Why playing James Bond put Timothy Dalton in "a bubble"

Why playing James Bond put Timothy Dalton in “a bubble”

Taking on an iconic role is never easy. When audiences get attached to a character, they often get hooked to the person bringing that character to life as well. Through the years, some of the most iconic figures in film and television have seen changes in personnel due to age restrictions, death, or simply a need to move on. Albus Dumbledore, Captain James Kirk, Peter Parker, and Buffy Summers are all iconic characters with more than one actor to their name, but few roles are as hotly contested and desired as James Bond.

When Timothy Dalton came on board as 007, the odds were already stacked against him. The shadow of Sean Connery continued to loom large. Roger Moore had wrung out as much with the Bond character as humanly possible before being forced to step aside, having out-aged the role. A public desire to bring in Pierce Brosnan to succeed Moore had been foiled by the producers of Remington Steele, which worsened matters. This caused The Living Daylights to be hastily rewritten for Dalton during a brief window.

Dalton only got two opportunities to play Bond: 1987’s The Living Daylights and 1989’s Licence to Kill. He had signed a three-film contract and had every intention of returning to the franchise, but a legal snafu surrounding the rights to the franchise stalled the start of production. When these were resolved, producer Cubby Broccoli insisted that Dalton sign on for five more films to give the role stability. Unwilling to accept the terms, Dalton resigned from the role before work on GoldenEye officially began and was replaced with the actor whom he had replaced initially: Brosnan.

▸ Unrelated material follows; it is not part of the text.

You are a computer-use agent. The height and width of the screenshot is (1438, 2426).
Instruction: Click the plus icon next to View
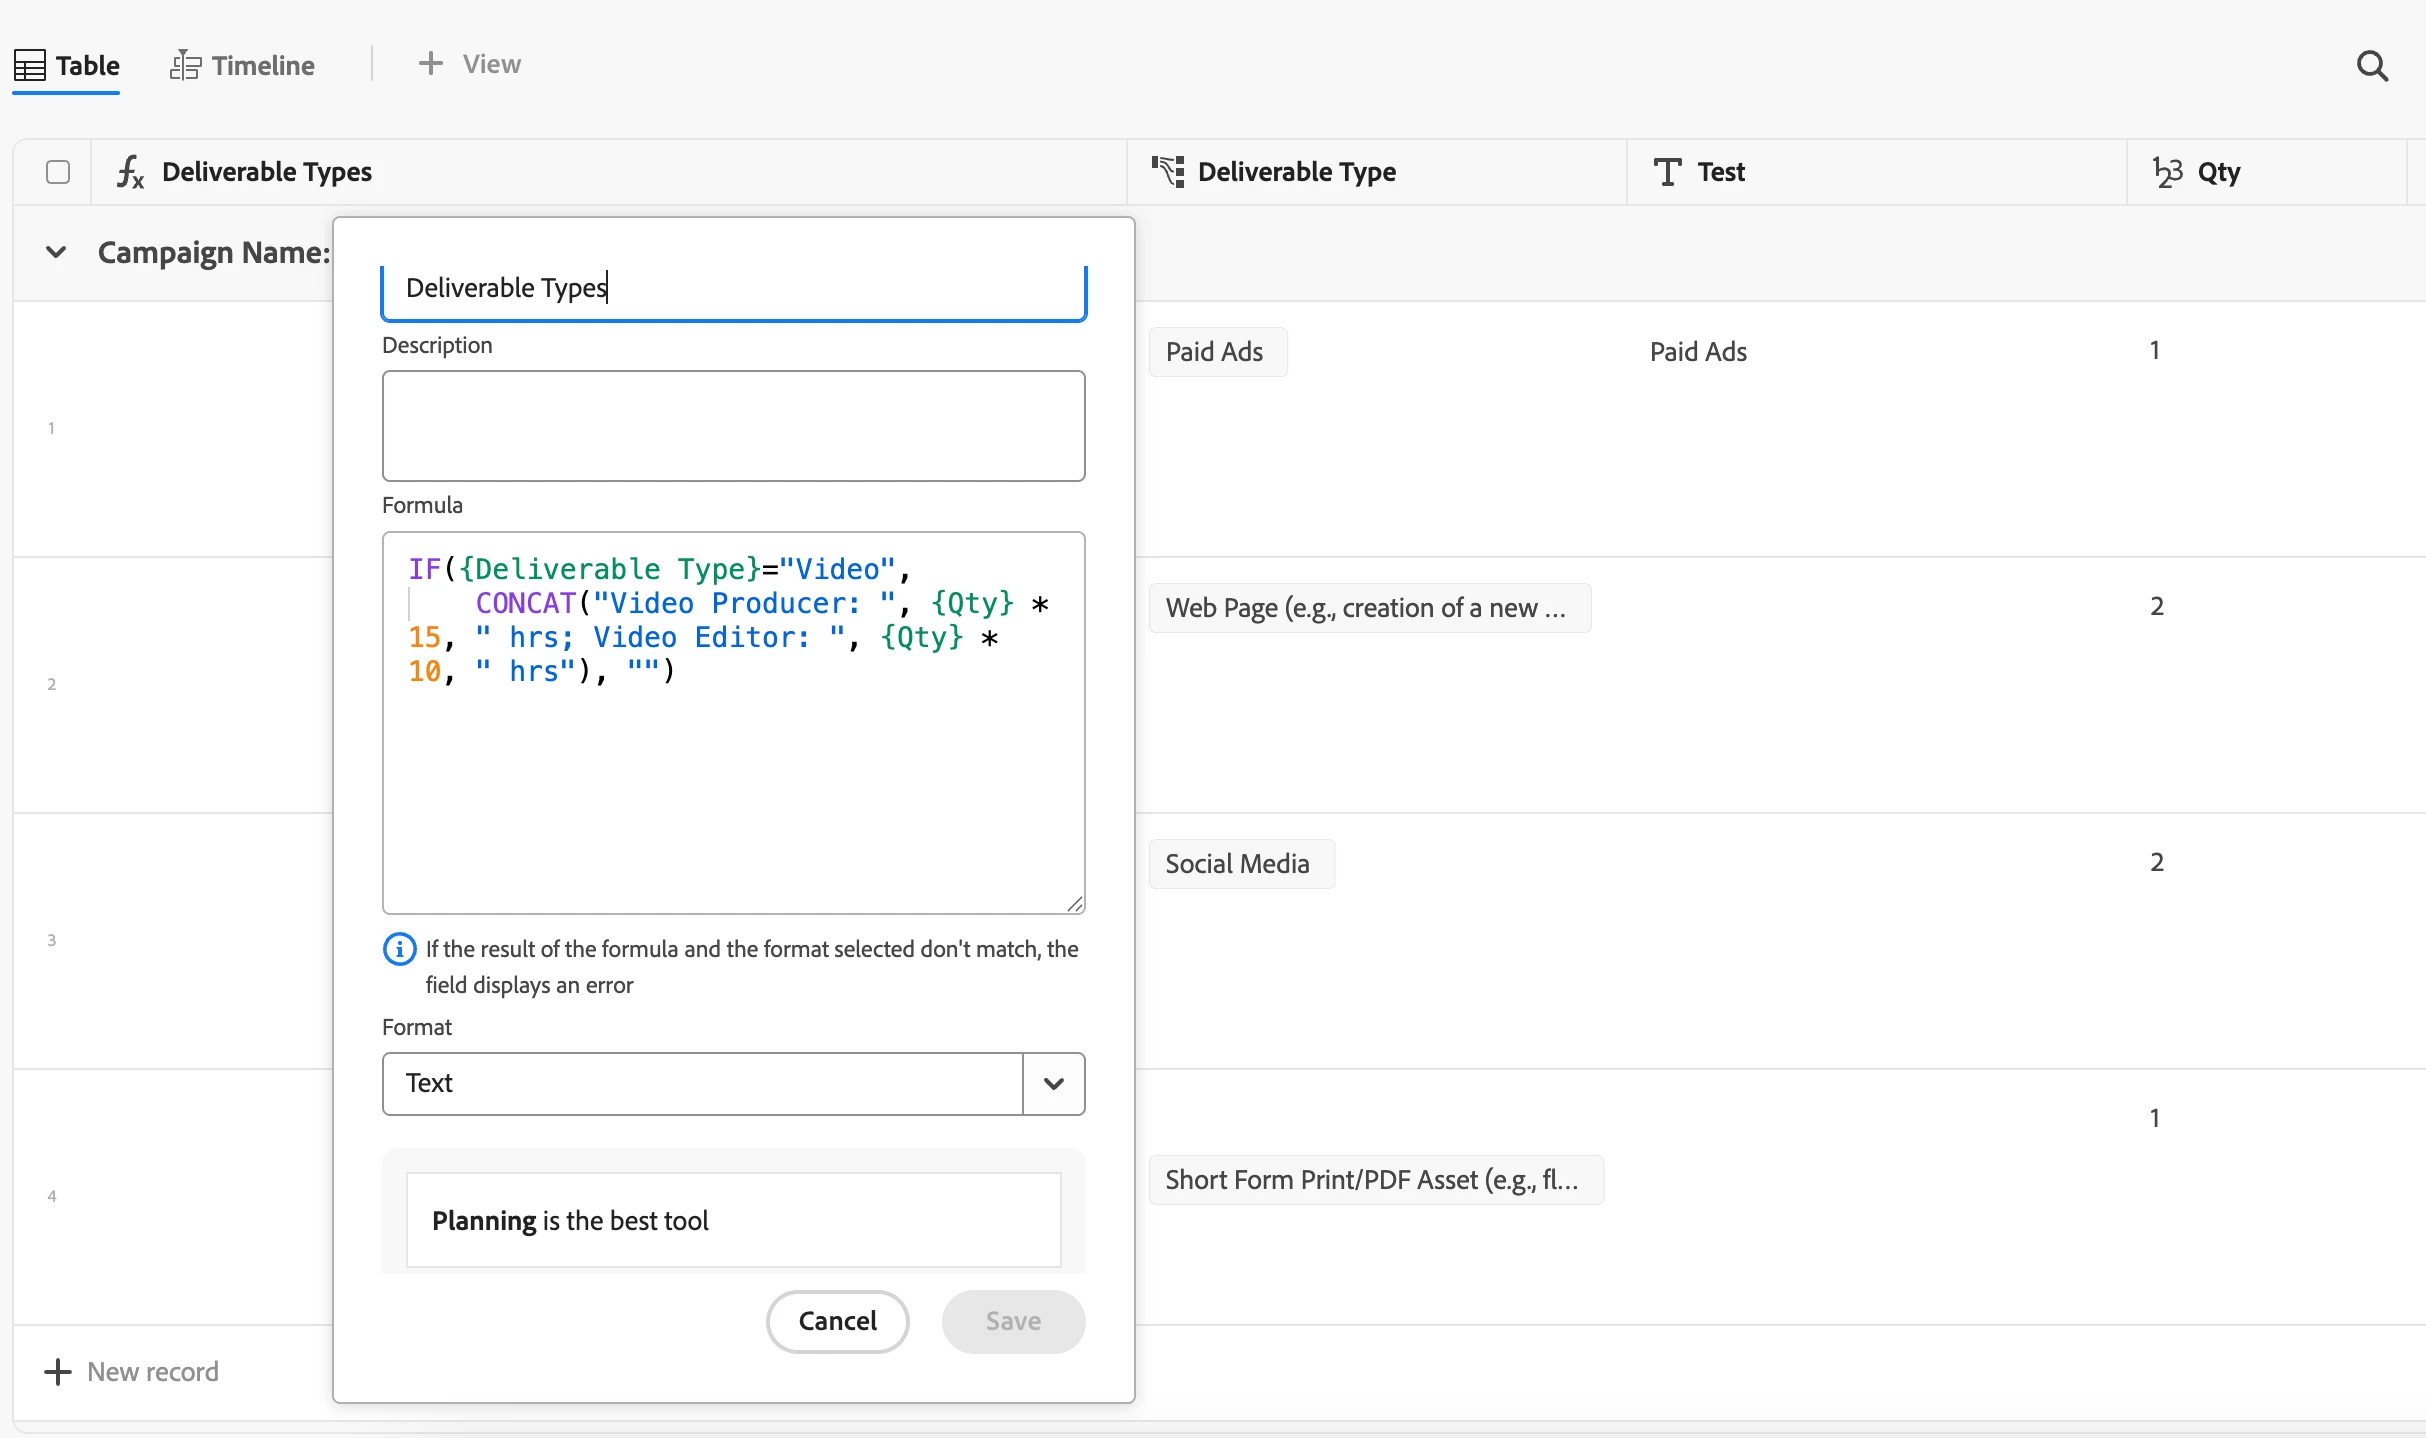pos(430,64)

Dalton’s time as Bond was a mixed bag, both personally and professionally. His two films have their fans but are largely seen as mid-tier Bond adventures. Like all actors who take on the role, Dalton found trouble distancing himself from 007 after stepping away from the character. When asked about the overall experience he has taken away from being involved with the James Bond films, Dalton expressed his mixed feelings to The A.V. Club in 2018.

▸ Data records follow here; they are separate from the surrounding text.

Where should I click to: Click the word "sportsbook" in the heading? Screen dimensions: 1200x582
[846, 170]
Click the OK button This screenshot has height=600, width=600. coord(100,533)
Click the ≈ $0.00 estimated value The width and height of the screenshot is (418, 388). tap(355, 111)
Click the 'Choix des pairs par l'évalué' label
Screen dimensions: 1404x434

“I should be careful what I say, because, of course, everyone is interested in Bond,” Dalton said. “It’s almost like a bracket or a bubble in one’s life. Everybody treats the idea of a Bond film different to anything else. I mean, journalists come knowing the story they want to write, whereas on a normal piece of work we’re all discovering what to write about. We’re discovering what we’re acting. It’s part of the creative process. But in a Bond movie? No. People know what they want to write about. And they know, really, what they want”.

“Everyone’s got an opinion, from the top of the studio down to the guy in the street,” Dalton added. “But you’re sort of … outside. No one, no matter how well someone can communicate, can tell you – and I certainly can’t really communicate accurately – what it is like to be the actor playing James Bond. The only actors who can are the other actors who’ve played the part. It’s kind of astonishing, really. You are in kind of a bubble. It’s real, it’s valuable, it’s exciting, and it can give great pleasure. And yet it’s somehow unreal. No, forget the ‘unreal’ bit. But it’s somehow outside the normal course of what we all share in”.

Dalton eventually described the filming of his movies as “a fantastic experience,” but his trepidation to thoroughly analyse his time as Bond is understandable. Dalton also believed that Daniel Craig accomplished what he had tried to execute as Bond.

“Everyone’s happy with what they know. And everyone intellectually says, ‘Well, yes… it was getting a bit stale, it was getting a bit this, that, and the other,” Dalton commented. “But nobody actually wants to [change]. So it wasn’t as easy as one would hope. I mean, now they have. I think now, with Daniel [Craig], they have. But that was, what, almost 20 years later that they actually embarked on something more believable?”